Of course, the last few years being what they are in online discourse, a large number of you will be inclined to read this as a defense of high prices, rather than what it actually is, which is an observation that price fixing has certain effects and that we don't know the future very reliably. Screwing around with insulin prices just because you can is evil and should be the grounds of a presumptive collusion, oligarchy, or monopoly investigation. But that doesn't mean that fixing the price is a good idea, or going to fix it. Personally I'd suggest getting a few state attorney's together and digging into why the price is so high, with an eye towards criminal charges or anti-trust action, would be much more effective. You might even find that "feels better" than mere price caps. Remove the incentives for people thinking they can get away with this sort of thing scott-free, rather than trying to treat the symptoms far down the pipeline from the root cause.
(Downvoters are invited to consider my replacement suggestion of criminal charges or significant antitrust action before deciding that I'm "defending" anything. This is a silly papering over of the problems by people who ought to have the power to do a lot more.)
[1]: A totally absurd, impossible scenario, of course. https://chicago.cbslocal.com/2020/01/24/first-case-of-corona...

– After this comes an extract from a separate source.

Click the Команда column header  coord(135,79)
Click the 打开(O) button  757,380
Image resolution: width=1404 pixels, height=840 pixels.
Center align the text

People will die, that's the system we have. The only question is do we relent and give in to what amounts to terrorist demands?
https://www.vox.com/2019/4/3/18293950/why-is-insulin-so-expe...
> The US is a global outlier on money spent on the drug, representing only 15 percent of the global insulin market and generating almost half of the pharmaceutical industry’s insulin revenue. According to a recent study in JAMA Internal Medicine, in the 1990s Medicaid paid between $2.36 and $4.43 per unit of insulin; by 2014, those prices more than tripled, depending on the formulation.
The current top-shelf insulins were not discovered in the 1920s and are considerably better than the ones that were. The older insulins (going back to R, L, N sold in the 80s) are fairly inexpensive; on the order of $25 per bottle (and I believe can be bought over the counter). The newer insulins sell for on the order of $275 per bottle.
The numbers I see say it should cost about $300 for a years supply for me (given my current usage) if everything was optimal (non-greedy, short supply chain). Then assume it goes through 3 hands to get to me (original manufacturer, distributor, plan manager; I'm ignoring the pharmacy since I assume they're at least partially altruistic) and add 50% each time for a total of 1012.50 (300 * 1.5. * 1.5 * 1.5). So even then, it's still less than 100 per month expected cost. Though that's for only the short acting insulin, not the 24hour.
What it would really cost without insurance right now is thousands per month. They're making bank on it.
Is the $100 indexed to inflation?
Separately, this is a supply-side problem. Why can’t I start a business that manufactures insulin while selling it at a reduced—but profitable—margin? Those barriers to entry are a fundamental issue.
Why shouldn't governments own private industry if it still competes through the market?
In competitive space, what do we do when the government fails to check itself against anti-competitive behavior?
I guess it also depends on the profit margin at that price and how it compares with the "market price".
Edit: Care to explain the downvotes? I'm just putting forward what could happen in the real word, not voicing my opinion of what is right.
I would love to see those marketing execs strung out in the court of public opinion for denying life saving medication because "omg our margins!"
That might just be enough to start lighting the fires that need to burn.
Maybe we would all be better off in the long term if they did. Probably wouldn't work out great for them, however.